▸ **Items listed in a dataset**:
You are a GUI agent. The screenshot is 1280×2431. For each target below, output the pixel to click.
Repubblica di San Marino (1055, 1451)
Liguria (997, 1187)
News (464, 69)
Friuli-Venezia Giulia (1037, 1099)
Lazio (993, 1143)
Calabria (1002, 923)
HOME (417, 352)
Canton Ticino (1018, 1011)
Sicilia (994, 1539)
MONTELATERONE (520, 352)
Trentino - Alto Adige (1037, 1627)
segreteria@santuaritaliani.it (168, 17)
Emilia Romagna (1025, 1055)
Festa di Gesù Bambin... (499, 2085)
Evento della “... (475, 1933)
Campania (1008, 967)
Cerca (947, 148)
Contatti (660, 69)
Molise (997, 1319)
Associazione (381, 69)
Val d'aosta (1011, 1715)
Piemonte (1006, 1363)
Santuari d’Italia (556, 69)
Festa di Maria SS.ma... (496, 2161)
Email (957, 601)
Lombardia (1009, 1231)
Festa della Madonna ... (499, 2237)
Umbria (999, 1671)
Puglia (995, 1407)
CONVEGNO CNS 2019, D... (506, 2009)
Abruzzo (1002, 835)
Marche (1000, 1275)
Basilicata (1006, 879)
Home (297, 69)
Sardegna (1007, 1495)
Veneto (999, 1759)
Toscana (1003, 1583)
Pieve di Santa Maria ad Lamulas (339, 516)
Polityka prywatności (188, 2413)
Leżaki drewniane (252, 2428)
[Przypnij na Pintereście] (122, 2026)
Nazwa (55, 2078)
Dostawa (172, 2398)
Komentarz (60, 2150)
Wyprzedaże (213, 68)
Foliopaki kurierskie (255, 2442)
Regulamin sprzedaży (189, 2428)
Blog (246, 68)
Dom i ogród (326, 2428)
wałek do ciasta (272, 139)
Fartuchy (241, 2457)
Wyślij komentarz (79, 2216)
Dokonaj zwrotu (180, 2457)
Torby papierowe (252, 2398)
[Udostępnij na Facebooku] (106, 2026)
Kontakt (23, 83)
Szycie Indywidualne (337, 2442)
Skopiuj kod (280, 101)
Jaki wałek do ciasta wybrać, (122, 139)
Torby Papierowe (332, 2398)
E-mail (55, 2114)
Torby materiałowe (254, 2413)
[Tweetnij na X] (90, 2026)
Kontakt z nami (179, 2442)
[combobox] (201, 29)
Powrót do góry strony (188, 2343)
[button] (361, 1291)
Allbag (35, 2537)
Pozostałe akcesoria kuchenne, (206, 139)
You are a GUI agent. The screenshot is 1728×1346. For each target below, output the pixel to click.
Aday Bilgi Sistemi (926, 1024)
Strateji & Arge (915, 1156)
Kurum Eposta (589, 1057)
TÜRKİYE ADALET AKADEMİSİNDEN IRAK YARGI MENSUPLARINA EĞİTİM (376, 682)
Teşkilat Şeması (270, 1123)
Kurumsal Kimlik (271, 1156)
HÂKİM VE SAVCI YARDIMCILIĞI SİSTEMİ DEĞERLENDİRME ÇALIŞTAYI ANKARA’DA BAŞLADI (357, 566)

▸ **WHAT YOU NEED TO DO**: Beginning at the line above that contains "Wyprzedaże (213, 68)", return each line exactly through the line that contains "Kontakt z nami (179, 2442)", and no others.

▸ **EXERCISE RESPONSE**:
Wyprzedaże (213, 68)
Foliopaki kurierskie (255, 2442)
Regulamin sprzedaży (189, 2428)
Blog (246, 68)
Dom i ogród (326, 2428)
wałek do ciasta (272, 139)
Fartuchy (241, 2457)
Wyślij komentarz (79, 2216)
Dokonaj zwrotu (180, 2457)
Torby papierowe (252, 2398)
[Udostępnij na Facebooku] (106, 2026)
Kontakt (23, 83)
Szycie Indywidualne (337, 2442)
Skopiuj kod (280, 101)
Jaki wałek do ciasta wybrać, (122, 139)
Torby Papierowe (332, 2398)
E-mail (55, 2114)
Torby materiałowe (254, 2413)
[Tweetnij na X] (90, 2026)
Kontakt z nami (179, 2442)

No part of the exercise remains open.